**ENTRIES:**
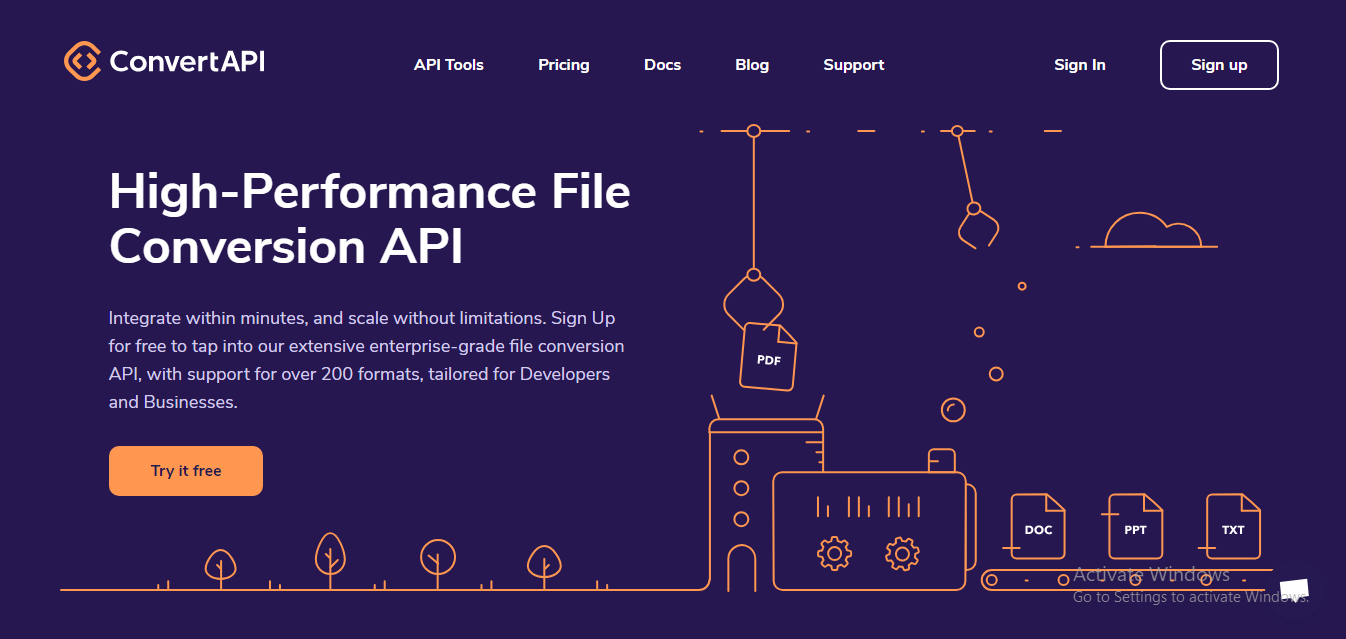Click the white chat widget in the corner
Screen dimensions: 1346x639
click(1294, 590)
--
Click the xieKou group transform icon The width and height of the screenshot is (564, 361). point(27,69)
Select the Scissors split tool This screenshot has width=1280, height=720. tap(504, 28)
==
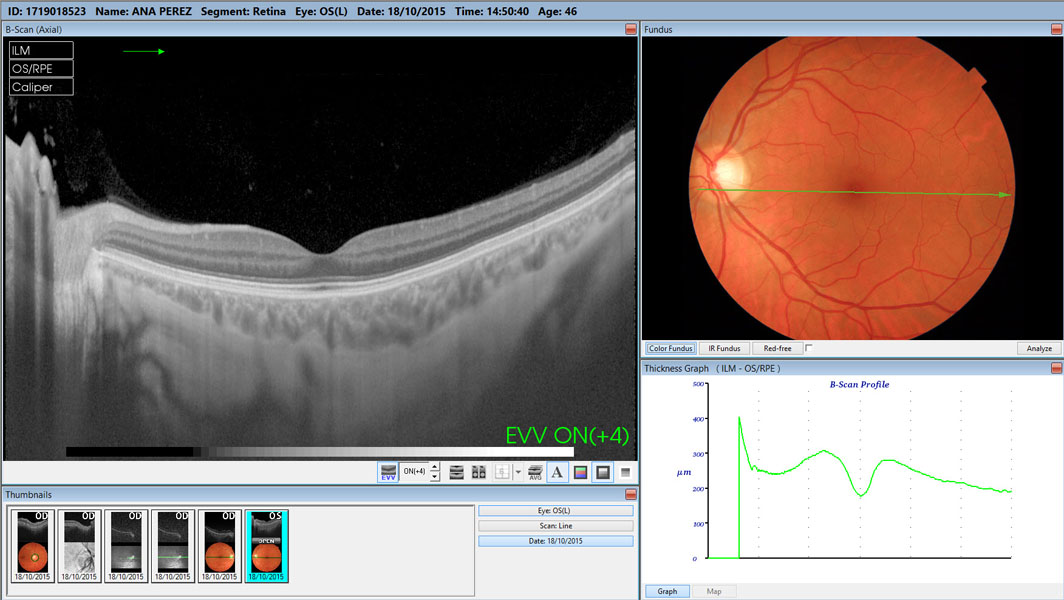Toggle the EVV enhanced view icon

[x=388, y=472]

**STATED PROBLEM:**
Write out the records again, beginning with the line containing "Click the xieKou" and ending with the line containing "Select the Scissors". Substitute "button" for "tool" and leave everything else untouched.

**SOLUTION FOR THIS TASK:**
Click the xieKou group transform icon The width and height of the screenshot is (564, 361). point(27,69)
Select the Scissors split button This screenshot has width=1280, height=720. tap(504, 28)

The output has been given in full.